Demokrat Parti dönemi

7 Aralık 1945'te, CHP'den birlikte ihraç edildikleri arkadaşları Celal Bayar, Fuat Köprülü ve Refik Koraltan ile Demokrat Parti'yi kurdu. 1946 seçimlerinde Celal Bayar'dan sonra partideki ikinci önemli adam durumuna geldi.


Demokrat Parti Amblemi


1946'da yapılan seçimlerde şaibeli bir şekilde "açık oy gizli tasnif" usulü uygulanmıştır.Bu sonuçlara göre CHP bu seçimleri %70 oy oranı ile kazandığını iddia etti. 1908'den sonra Türk tarihinde ilk defa 14 Mayıs 1950'de "gizli oy açık tasnif" ile yapılan demokratik seçimlerde ise DP %52 oy oranıyla çoğunluğu sağlayarak tek başına iktidara geldi. Bu seçimde CHP %35 oy aldı ancak kendi kanunlaştırdıkları seçim sisteminin çarpıklığı nedeniyle DP 488, CHP 32 milletvekili çıkardı. Demokrat Parti daha sonra yapılan 1954 seçimlerinde %57, 1957 seçimlerinde de %48 oy alarak tek başına iktidarını devam ettirdi. Adnan Menderes böylece, Türkiye Cumhuriyeti tarihinde arka arkaya üç serbest seçim kazanan tek lider oldu. Adnan Menderes'in 10 yıllık başbakanlık döneminde Türk iç ve dış politikasında büyük değişimler oldu. Menderes bu 10 yıllık başbakanlık döneminde Türkiye'nin Kore Savaşı'nda Birleşmiş Milletler kuvvetlerine Türk Tugayı ile katılması gibi halen tartışılan bazı kararlara imza attı. ABD ile sağlanan bu yakınlaşmadan sonra Türkiye, Komünizmle mücadele için kurulan NATO'ya 1952 yılında tam üye olarak kabul edildi. O zamana kadar Kurtuluş Savaşı sırasında Sovyetlerden alınmış olan 1920'lerden kalan teçhizatı kullanmakta olan Türk Ordusu, ABD'den hibe yoluyla alınan Dünya Savaşı fazlası malzemelerle askeri teknolojide 1945'ler seviyesine geldi.Menderes teknoloji eğitimine verdiği önem dolayısıyla, Amerikan Ford Vakfı katkılarıyla Orta Doğu Teknik Üniversitesi'ni kurmuş ve aynı vakfı Ankara Fen Lisesi'nin kuruluşu konusunda da ikna etmiştir.İleri mali piyasaların gelişmesi için Türkiye Vakıflar Bankası'nı kurdu ve özel bankacılığı da teşvik etti. Atatürk döneminde kurulan ve yuvarlak inşaat demiri imal eden Karabük Demir-Çelik Tesislerine ilave olarak sanayide kullanılan yassı çelik (sac) imal eden Ereğli Erdemir Demir-Çelik Tesislerini Amerikan Marshall Planından gelen kredilerle kurdu. Adnan Menderes'in 10 yıllık Başvekillik döneminde Türkiye'nin Gayri Safi Milli Hasılası yılda ortalama %9 oranında büyüdü. Bu yıllık ortalama kalkınma hızına TC ilk defa ulaşıyordu ve şimdiye kadar da bir daha hiçbir on-yıllık dönemde bu ortalama kalkınma hızına ulaşamadı.

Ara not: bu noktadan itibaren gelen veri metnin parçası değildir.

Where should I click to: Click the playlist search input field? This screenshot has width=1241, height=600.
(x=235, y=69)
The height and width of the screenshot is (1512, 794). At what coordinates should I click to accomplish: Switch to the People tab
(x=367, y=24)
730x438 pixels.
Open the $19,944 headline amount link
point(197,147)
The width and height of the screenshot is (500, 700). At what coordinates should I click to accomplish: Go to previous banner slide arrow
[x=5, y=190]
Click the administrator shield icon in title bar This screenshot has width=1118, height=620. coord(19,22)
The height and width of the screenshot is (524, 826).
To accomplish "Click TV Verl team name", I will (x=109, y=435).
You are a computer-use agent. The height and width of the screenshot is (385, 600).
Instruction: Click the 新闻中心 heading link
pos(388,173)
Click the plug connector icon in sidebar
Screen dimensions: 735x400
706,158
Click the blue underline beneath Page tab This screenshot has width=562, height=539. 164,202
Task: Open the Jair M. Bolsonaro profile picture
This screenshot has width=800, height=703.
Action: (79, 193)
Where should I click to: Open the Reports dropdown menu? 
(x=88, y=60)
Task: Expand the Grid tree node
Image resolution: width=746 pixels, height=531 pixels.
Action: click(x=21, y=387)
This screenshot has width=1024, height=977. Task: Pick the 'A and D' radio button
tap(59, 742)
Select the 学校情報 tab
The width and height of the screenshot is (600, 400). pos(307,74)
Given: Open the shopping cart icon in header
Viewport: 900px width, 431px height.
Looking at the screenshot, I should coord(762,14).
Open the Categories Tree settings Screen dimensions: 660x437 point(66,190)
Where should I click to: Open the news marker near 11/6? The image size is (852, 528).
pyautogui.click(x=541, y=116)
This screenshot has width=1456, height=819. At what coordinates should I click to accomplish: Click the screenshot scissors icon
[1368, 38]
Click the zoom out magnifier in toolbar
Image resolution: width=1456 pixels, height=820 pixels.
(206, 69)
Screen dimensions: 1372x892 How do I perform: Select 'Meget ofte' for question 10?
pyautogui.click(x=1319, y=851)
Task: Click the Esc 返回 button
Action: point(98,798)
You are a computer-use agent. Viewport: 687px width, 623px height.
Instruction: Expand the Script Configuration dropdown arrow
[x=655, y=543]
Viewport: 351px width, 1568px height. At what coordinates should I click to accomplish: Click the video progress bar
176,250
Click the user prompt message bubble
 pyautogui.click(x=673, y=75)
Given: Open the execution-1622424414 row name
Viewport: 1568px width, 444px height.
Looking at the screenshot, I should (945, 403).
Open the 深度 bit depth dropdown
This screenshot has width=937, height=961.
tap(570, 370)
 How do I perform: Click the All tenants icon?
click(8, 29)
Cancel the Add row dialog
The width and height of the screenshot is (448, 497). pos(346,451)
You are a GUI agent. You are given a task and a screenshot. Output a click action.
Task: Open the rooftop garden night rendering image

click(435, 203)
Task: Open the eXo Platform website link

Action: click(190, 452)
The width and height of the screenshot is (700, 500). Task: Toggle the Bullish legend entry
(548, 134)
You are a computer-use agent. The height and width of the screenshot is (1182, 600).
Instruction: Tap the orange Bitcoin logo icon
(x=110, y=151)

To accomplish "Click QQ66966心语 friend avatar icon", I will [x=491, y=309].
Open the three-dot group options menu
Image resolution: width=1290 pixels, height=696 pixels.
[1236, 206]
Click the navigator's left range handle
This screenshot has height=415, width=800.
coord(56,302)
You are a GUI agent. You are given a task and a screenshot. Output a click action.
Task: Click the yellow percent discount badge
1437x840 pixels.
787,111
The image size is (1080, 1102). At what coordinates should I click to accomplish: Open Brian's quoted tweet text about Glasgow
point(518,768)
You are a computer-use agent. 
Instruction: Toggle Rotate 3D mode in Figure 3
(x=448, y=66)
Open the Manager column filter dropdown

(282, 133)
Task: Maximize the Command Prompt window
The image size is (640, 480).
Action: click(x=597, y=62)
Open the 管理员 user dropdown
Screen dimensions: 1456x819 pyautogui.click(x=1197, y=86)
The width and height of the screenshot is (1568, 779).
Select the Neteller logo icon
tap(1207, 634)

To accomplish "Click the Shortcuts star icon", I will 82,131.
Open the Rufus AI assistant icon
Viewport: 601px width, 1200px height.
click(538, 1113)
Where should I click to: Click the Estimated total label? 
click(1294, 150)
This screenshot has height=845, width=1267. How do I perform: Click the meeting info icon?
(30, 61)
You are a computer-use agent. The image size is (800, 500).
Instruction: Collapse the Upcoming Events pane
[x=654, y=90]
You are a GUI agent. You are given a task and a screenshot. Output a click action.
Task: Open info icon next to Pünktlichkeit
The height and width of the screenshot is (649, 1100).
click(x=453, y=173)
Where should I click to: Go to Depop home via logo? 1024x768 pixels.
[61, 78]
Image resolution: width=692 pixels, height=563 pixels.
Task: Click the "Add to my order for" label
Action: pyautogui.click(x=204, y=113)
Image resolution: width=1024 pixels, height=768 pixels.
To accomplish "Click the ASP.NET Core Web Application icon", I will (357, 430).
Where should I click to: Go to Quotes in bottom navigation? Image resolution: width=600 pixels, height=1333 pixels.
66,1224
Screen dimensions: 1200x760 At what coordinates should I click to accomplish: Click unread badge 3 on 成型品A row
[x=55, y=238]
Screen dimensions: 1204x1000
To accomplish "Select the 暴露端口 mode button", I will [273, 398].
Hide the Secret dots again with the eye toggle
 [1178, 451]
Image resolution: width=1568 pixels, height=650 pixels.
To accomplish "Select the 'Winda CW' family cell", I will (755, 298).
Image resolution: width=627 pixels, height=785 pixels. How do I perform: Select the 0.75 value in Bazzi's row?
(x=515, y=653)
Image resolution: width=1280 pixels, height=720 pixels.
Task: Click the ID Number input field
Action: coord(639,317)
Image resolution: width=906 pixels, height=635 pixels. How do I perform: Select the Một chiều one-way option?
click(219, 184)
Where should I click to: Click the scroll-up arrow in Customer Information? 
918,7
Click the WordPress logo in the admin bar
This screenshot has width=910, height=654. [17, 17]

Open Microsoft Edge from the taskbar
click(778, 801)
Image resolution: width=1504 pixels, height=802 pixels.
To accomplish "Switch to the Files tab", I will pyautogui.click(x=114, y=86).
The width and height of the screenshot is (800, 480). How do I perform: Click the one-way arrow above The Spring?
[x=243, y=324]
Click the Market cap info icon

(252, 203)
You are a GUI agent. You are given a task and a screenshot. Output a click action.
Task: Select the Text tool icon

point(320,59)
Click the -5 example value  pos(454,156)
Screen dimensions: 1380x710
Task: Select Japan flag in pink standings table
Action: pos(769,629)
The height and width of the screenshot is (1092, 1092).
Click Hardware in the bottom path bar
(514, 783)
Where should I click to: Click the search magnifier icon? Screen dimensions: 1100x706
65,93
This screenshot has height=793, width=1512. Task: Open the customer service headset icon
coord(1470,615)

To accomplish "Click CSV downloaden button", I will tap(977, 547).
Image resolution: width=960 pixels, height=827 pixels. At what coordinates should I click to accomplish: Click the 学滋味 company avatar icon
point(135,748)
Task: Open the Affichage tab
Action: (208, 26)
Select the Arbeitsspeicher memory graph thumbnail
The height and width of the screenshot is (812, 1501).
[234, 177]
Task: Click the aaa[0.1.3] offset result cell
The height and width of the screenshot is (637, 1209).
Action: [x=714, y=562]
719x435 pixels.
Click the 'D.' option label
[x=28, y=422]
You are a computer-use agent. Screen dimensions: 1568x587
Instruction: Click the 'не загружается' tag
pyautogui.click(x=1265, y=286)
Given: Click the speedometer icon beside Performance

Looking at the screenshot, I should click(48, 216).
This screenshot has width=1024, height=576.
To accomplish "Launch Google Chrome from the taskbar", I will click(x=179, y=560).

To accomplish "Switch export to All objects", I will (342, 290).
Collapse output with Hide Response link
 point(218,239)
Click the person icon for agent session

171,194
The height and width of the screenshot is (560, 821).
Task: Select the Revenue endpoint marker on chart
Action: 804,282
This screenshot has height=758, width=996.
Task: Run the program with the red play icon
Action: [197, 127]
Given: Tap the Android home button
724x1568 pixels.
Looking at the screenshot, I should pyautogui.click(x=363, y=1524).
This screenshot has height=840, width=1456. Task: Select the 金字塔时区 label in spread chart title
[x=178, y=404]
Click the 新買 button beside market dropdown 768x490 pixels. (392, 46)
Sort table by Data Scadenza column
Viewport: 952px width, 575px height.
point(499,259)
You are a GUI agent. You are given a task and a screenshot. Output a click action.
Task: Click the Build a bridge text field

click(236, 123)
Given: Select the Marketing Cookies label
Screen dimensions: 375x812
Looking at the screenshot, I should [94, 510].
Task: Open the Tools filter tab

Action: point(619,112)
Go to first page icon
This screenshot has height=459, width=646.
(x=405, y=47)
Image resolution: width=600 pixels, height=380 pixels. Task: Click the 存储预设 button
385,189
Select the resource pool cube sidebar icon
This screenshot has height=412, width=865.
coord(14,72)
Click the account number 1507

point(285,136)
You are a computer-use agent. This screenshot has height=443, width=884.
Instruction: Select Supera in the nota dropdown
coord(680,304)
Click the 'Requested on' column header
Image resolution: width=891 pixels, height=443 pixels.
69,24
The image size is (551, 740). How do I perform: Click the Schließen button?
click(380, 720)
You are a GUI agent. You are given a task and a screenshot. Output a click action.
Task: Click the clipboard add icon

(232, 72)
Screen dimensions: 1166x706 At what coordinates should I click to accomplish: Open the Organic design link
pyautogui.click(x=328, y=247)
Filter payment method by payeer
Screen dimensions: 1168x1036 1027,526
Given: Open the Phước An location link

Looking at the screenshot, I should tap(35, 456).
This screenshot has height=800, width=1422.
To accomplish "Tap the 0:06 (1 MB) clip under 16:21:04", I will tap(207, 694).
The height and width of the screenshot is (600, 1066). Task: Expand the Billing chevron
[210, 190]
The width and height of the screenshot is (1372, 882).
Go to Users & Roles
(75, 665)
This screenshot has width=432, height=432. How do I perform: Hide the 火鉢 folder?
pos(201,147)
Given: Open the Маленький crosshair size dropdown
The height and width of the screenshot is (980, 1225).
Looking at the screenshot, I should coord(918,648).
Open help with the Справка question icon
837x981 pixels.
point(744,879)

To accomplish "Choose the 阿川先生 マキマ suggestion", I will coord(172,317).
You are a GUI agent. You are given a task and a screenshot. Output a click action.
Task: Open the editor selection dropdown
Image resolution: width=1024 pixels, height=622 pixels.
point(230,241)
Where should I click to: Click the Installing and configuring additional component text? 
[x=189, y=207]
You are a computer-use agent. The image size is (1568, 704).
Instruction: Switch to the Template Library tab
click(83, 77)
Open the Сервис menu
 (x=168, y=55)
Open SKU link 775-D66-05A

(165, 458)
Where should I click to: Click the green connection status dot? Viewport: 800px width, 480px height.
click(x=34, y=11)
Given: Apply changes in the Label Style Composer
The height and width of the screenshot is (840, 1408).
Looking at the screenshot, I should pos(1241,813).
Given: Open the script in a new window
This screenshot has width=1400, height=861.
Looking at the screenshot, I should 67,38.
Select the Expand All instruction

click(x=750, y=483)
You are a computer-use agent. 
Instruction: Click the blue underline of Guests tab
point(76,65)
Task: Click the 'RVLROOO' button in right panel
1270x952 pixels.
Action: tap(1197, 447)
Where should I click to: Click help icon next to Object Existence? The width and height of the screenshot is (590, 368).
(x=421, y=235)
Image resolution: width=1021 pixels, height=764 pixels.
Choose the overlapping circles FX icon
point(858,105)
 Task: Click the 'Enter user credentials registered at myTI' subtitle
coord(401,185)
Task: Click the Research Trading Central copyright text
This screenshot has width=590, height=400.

Adnan Menderes (3 Şubat 1958 tarihli 'Time' dergisi kapağı)
1957 seçimlerinden sonra İstanbul'da imar çalışmalarına ağırlık verdi ve Barbaros Bulvarı, Büyükdere Caddesi, Vatan Caddesi, Millet Caddesi ve Edirne Asfaltı (şimdiki E-5 otoyolu) yollarını açtı. Mamafih, bu yolları açmak için binlerce evi, sahiplerine çok düşük bedellerle ve ödemeleri de geciktirerek istimlak etti ve yıktı.
Son Menderes hükümeti (23. hükümet) Kıbrıs konusunda imzaladıkları ortaklık anlaşmasına garantörlük maddesini yerleştirerek Türk ordusunun 1974 yılında iki aşamada gerçekleştirdiği Kıbrıs Barış Harekatı'nın hukuki zeminini hazırlamış, önemli bir uluslararası başarıya imza atmıştır] Türkiye, 1959 yılında hazırlanan ve 1960’da Kıbrıs Cumhuriyeti’nin kuruluşuyla uluslararası geçerlilik kazanan Garanti Anlaşması’ndan doğan haklarını kullanarak sözkonusu müdahaleyi gerçekleştirmiştir. Türkiye, Yunanistan ve İngiltere’ye garantörlük sıfatını veren ve Kıbrıs'ın bağımsızlığını tanıyan Garanti Anlaşması’nın(Londra Anlaşması,1959) 2. maddesi şöyledir: “Yunanistan, Türkiye ve Birleşik Krallık, Kıbrıs Cumhuriyeti’nin bu anlaşmanın birinci maddesinde gösterilen yükümlülüklerini göz önüne alarak, Kıbrıs Cumhuriyeti’nin bağımsızlığını, toprak bütünlüğünü, güvenliğini ve aynı zamanda Anayasa’nın temel maddeleriyle kurulan düzenini tanırlar ve garanti ederler.”
Menderes, geleneksel aile yaşam tarzına hoşgörülüydü ve laiklik konusunda Fransız yorumunu (jakoben laiklik) benimseyen İnönü ve CHP'nin aksine seküler anglo-sakson yorumunu (demokratik laiklik) tercih ediyordu. İsmet İnönü döneminden o güne kadar Türkçe okunması zorunlu olan ezanın istenilen dilde okunabilmesini serbest bıraktı, ancak bundan sonra ezan hep Arapça okundu. Türkiye'de İslami kuralların önünü açtı ama yine de batıya hoşgörüyle yaklaşıyordu. Menderes, daha liberal ve dışa bağlı bir iktisat görüşüne sahipti; yani daha fazla özel girişime izin verdi. Ekonomik girişimleri toplumun yoksul kesimini kısa dönemlik mutlu etti,.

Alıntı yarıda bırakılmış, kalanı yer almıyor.